El general iba a sonreír, pero reflexionó y reprimióse. Permaneció un momento pensativo, guiñó los ojos y examinó de nuevo a su visitante de pies a cabeza. Luego, con rápido ademán, le señaló una silla, y acomodóse junto a él, un poco de lado, en impaciente espera. Gania, de pie en un ángulo del despacho, examinaba papeles sobre una mesa.

—En principio y como regla —dijo Iván Fedorovich— no tengo tiempo para entablar nuevos conocimientos, pero como usted, al decidirse a visitarnos, persigue sin duda algún fin, yo...

—Yo esperaba precisamente —interrumpió Michkin— que usted no dejara de atribuir a mi visita algún fin particular.

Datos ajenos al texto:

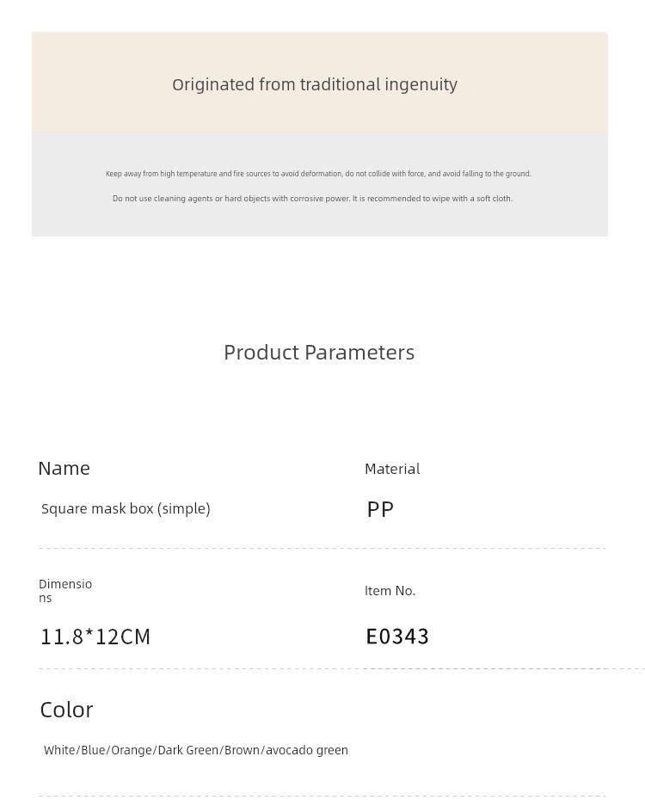Screen dimensions: 645x812
Task: Click the 'Orange' color option text
Action: (132, 750)
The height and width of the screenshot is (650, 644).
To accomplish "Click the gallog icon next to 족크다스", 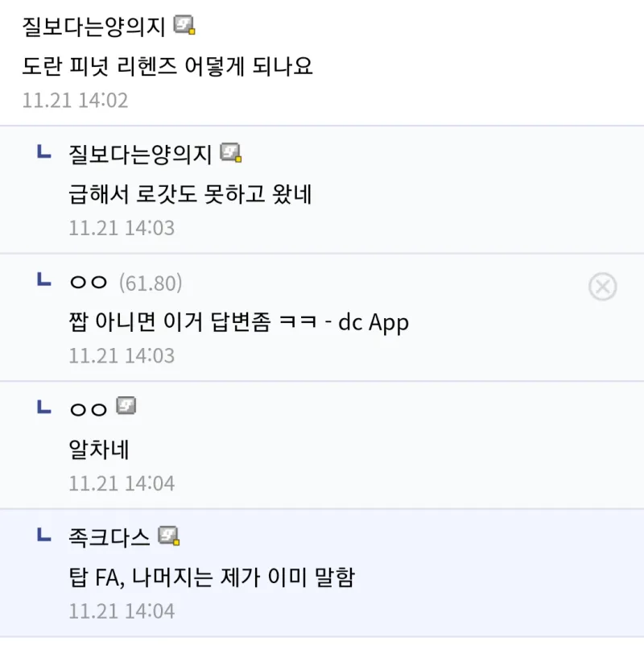I will tap(169, 536).
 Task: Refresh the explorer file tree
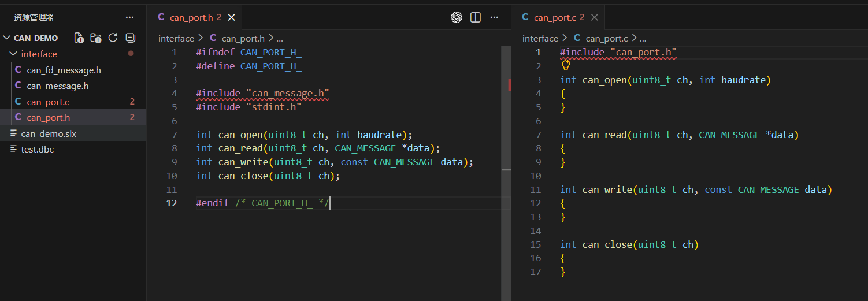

Pero le aseguro que, aparte el placer de conocerle, no me guía ningún otro interés concreto.

—El placer no es menor para mí; mas, como usted sabe, no siempre puede uno entregarse a lo que le agrada. Hay que trabajar también... Además, hasta el momento, yo no he descubierto nada de común entre nosotros, algo que, por decirlo así...

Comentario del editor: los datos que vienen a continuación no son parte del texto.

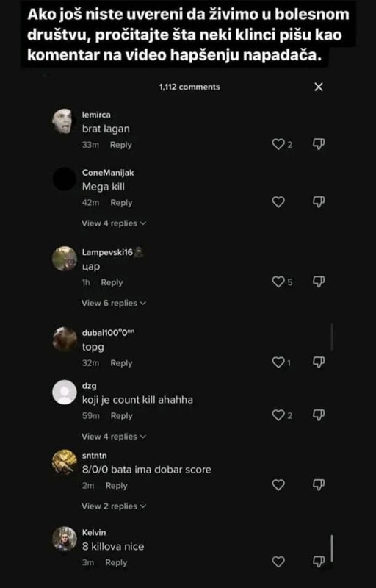Dislike dzg's "koji je count kill" comment

[x=318, y=415]
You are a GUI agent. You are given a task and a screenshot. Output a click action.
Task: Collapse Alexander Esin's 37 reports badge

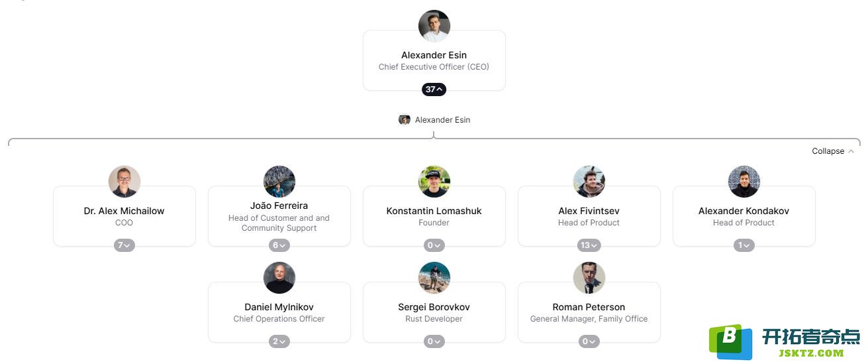[x=434, y=90]
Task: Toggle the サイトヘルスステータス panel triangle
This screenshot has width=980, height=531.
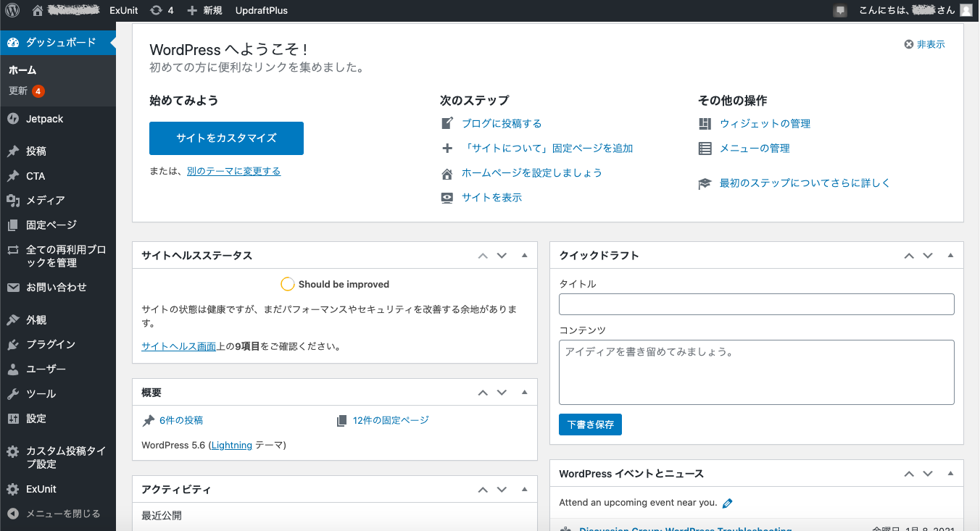Action: pyautogui.click(x=525, y=255)
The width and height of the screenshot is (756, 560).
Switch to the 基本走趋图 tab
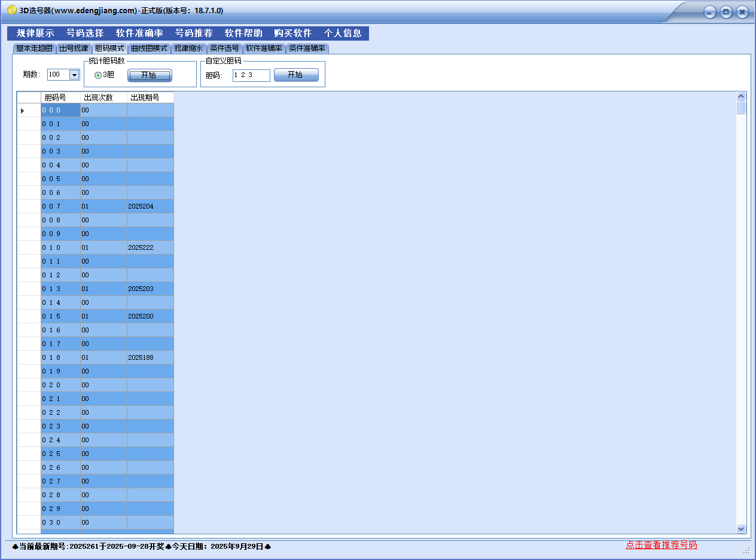(35, 48)
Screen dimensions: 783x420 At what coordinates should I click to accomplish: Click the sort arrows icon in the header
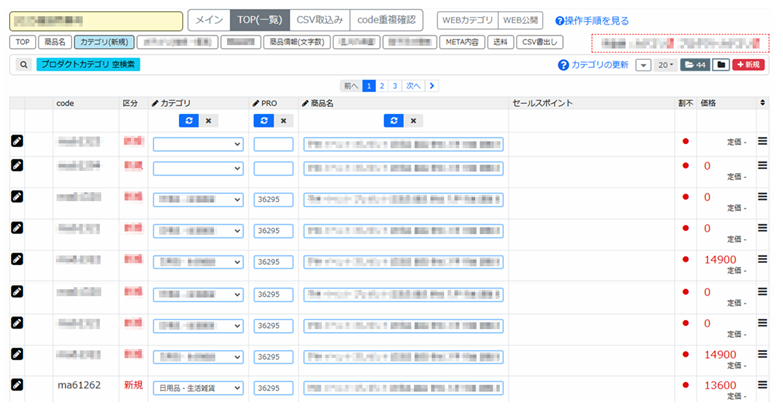pyautogui.click(x=763, y=102)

—No hay nada, con certeza, que justifique nuestro trato, y sin duda existe muy poco de común entre los dos. Porque si bien yo soy el príncipe Michkin y la esposa de usted procede de mi familia, esto, evidentemente, no es razón, y yo lo comprendo muy bien, para entablar relaciones. Pero no tengo otro motivo para visitarle. Acabo de pasar cuatro años en el extranjero... ¡y no sabe usted en qué estado me hallaba cuando, abandoné Rusia! Estaba casi loco. Y si entonces no conocía a nadie, ahora menos aún. Necesito, pues, conocer y tratar personas amables... Incluso tengo que pedir consejo sobre cierto asunto y no sé a quién recurrir. Por eso, estando en Berlín, me dije: «Los Epanchin son casi parientes. Me dirigiré primero a ellos: quizá podarnos sernos mutuamente útiles, si son buena gente.» He oído decir que usted lo es.

—Gracias —repuso el general, sorprendido—. Permítame preguntarle dónde se hospeda.

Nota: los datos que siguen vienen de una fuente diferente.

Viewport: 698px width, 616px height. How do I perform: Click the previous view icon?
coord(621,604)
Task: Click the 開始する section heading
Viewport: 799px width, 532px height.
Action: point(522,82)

—Hasta ahora en ningún sitio.

—¿Así que ha venido directamente desde el tren a casa?... ¿Y con... con sus equipajes?

—No traigo más equipaje que un paquetito con ropa blanca, que suelo llevar a mano. Pero de aquí a la noche me queda tiempo de encontrar donde alojarme.

—¿Tiene usted, pues, la intención de buscar dónde hospedarse?

—¡Oh, sí, desde luego!

—Juzgando por sus palabras, creí que contaba usted instalarse en nuestra casa.

—Para eso habría hecho falta ante todo que usted me lo propusiera y debo confesarle que aun en ese caso no hubiera accedido. No por razón alguna, sino, sencillamente... porque soy así.